* **Required action**: Find the word "height" in the data, then copy each line where it is found.
═════ Provided records ═════
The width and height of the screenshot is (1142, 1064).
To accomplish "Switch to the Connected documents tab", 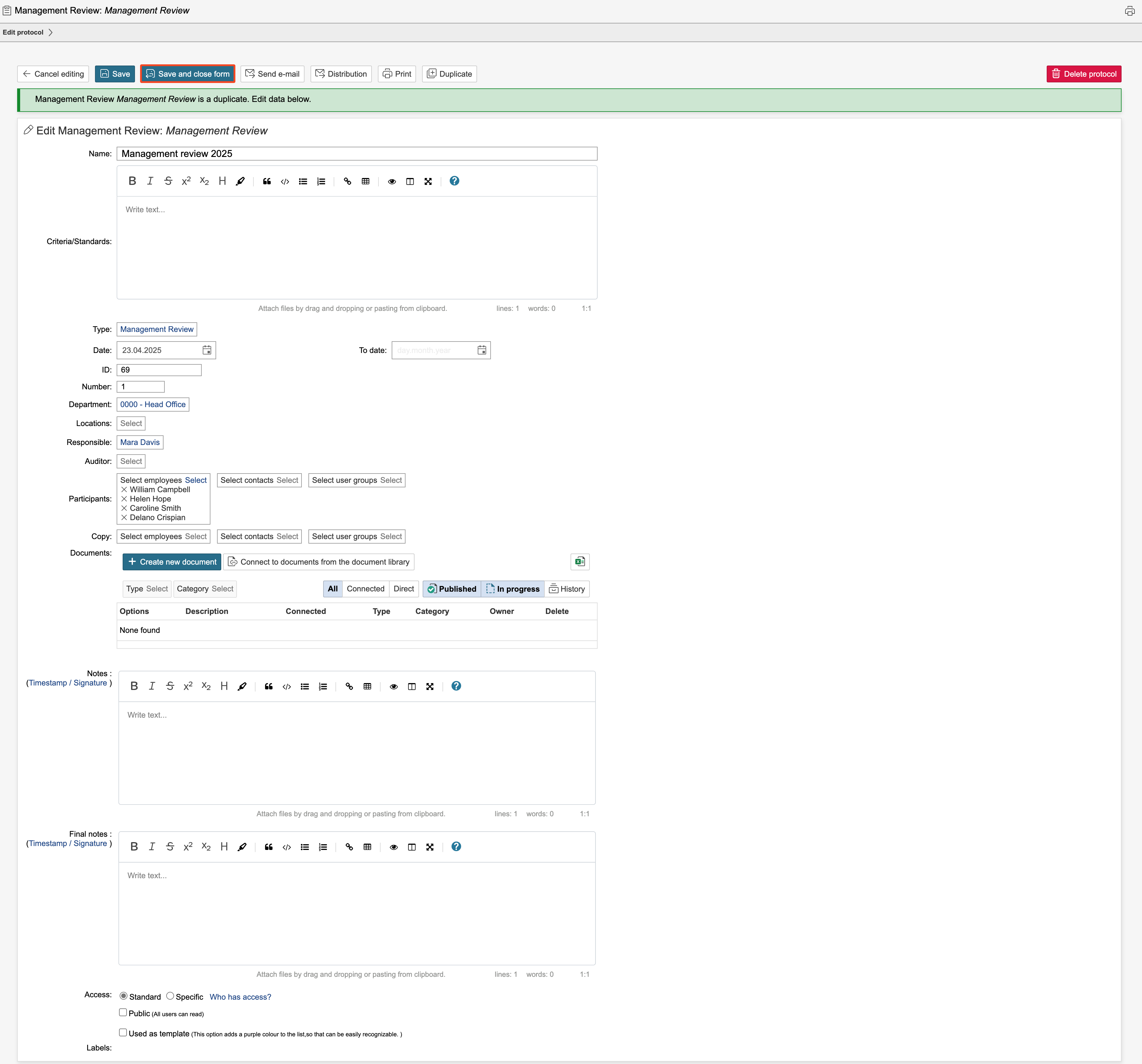I will pyautogui.click(x=365, y=589).
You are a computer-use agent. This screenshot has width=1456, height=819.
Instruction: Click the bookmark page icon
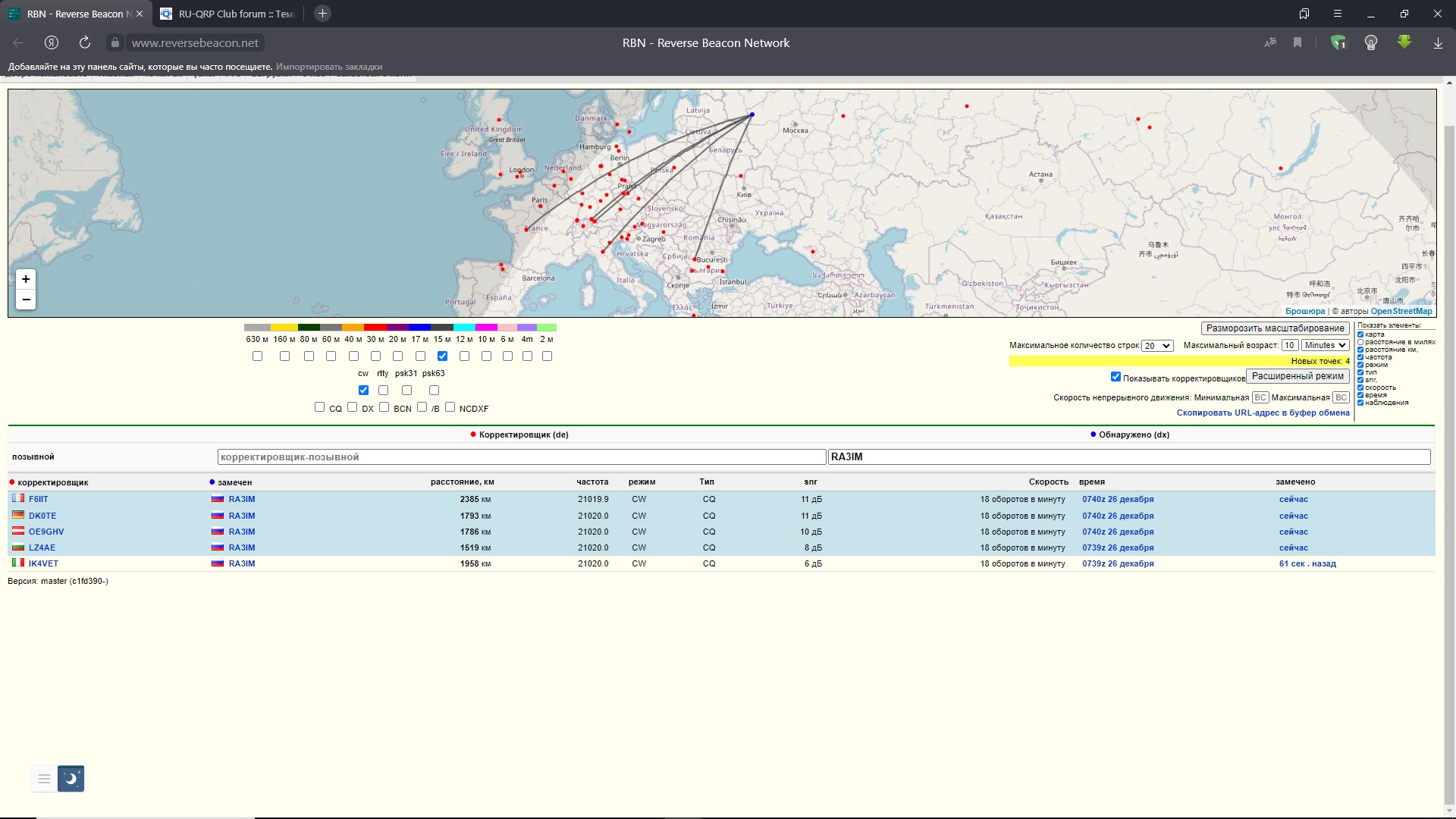(1298, 43)
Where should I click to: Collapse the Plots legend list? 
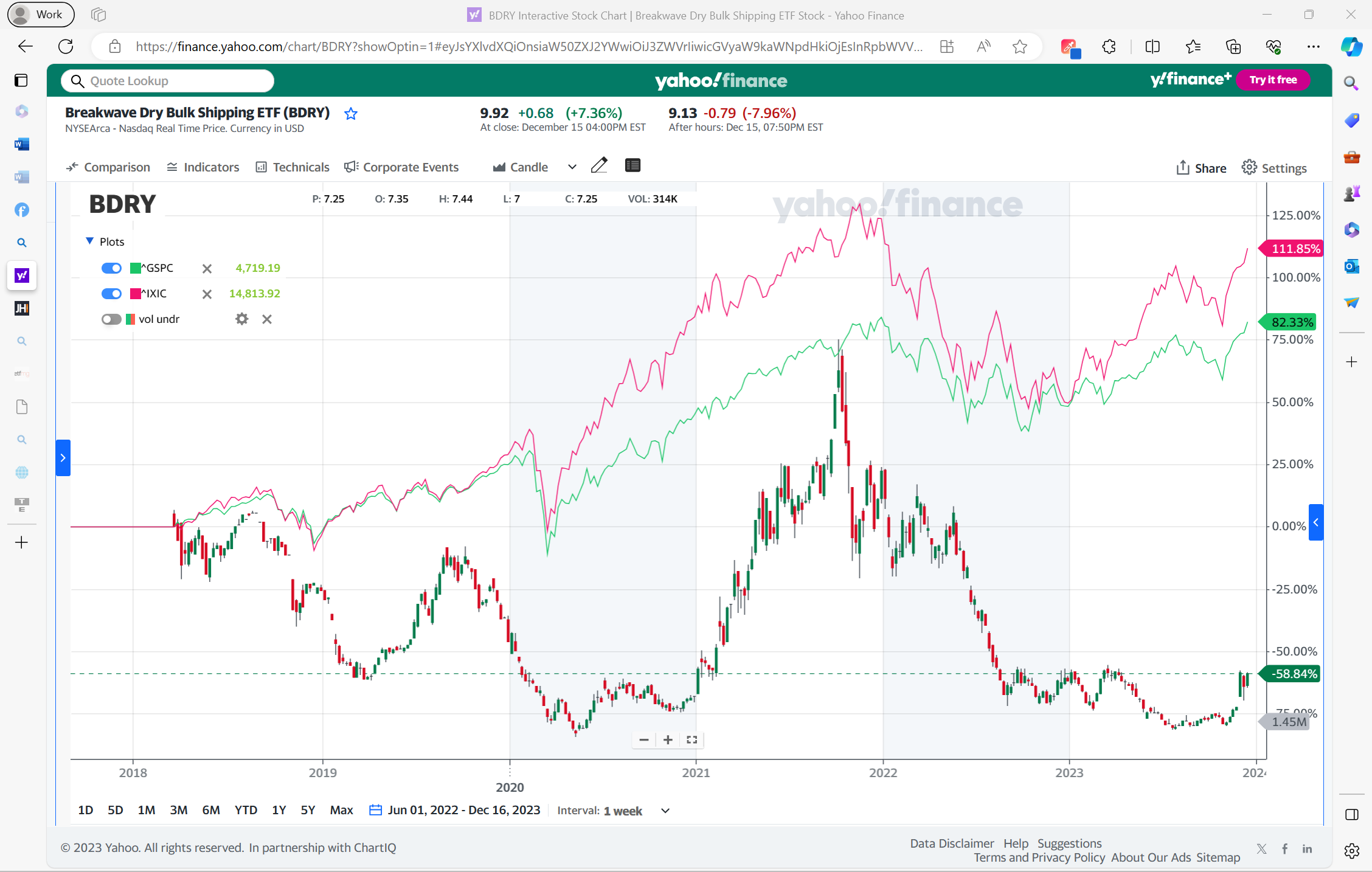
═════
* **Your solution**:
The width and height of the screenshot is (1142, 1064).
You are a computer-use agent. This screenshot has width=1456, height=819.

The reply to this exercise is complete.